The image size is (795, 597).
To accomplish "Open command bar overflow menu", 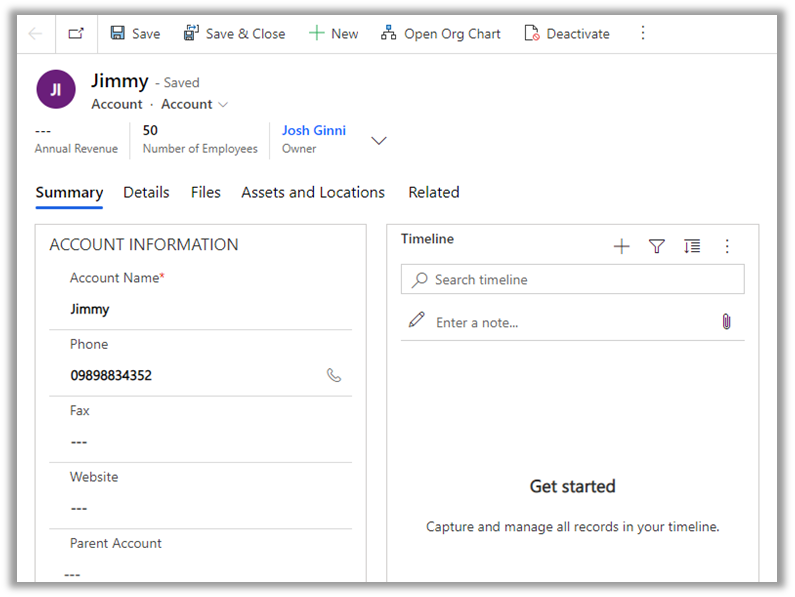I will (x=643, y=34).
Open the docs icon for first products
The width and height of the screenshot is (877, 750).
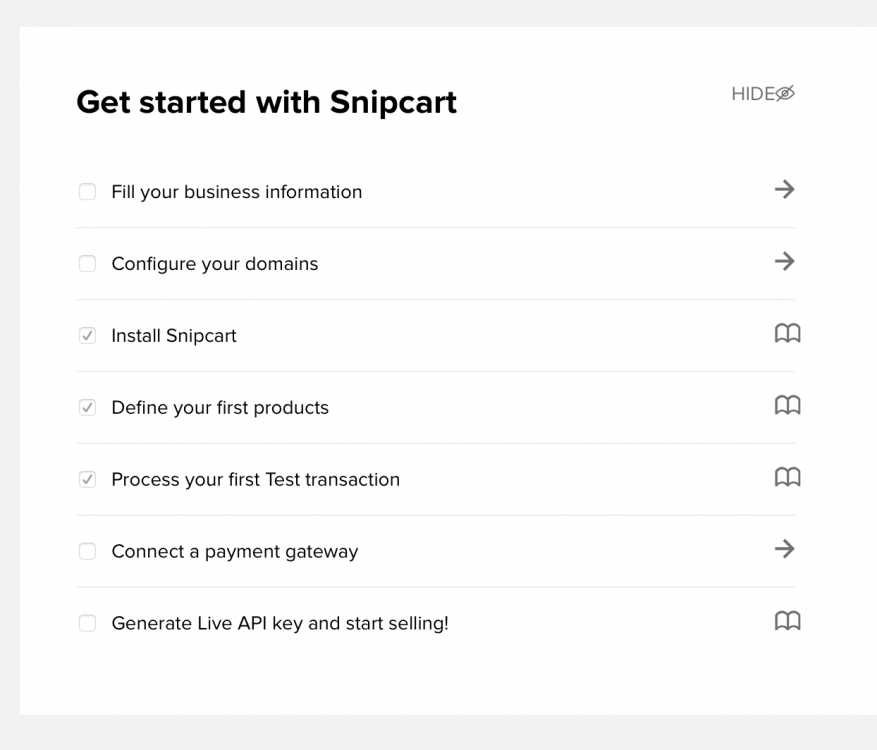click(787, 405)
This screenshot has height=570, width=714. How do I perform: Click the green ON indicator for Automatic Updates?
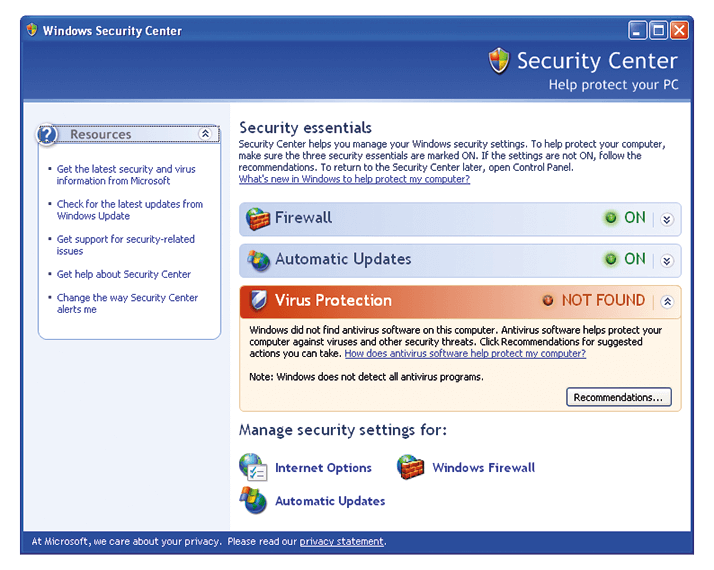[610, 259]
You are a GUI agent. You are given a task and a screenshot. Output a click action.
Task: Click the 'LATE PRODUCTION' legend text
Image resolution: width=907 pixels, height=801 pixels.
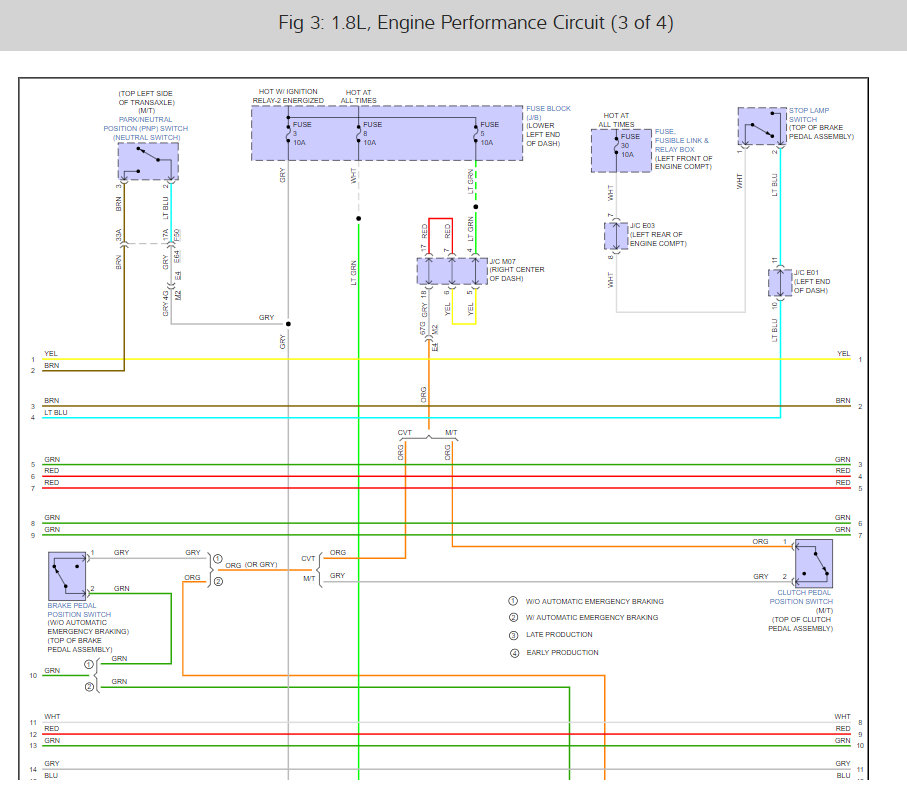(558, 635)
........
Leaving the pictures aside, transcribe exactly the lines from the one containing "Image resolution: width=907" to the final line of the entries above, both ends included.

## [Final answer]
Image resolution: width=907 pixels, height=801 pixels.
(558, 635)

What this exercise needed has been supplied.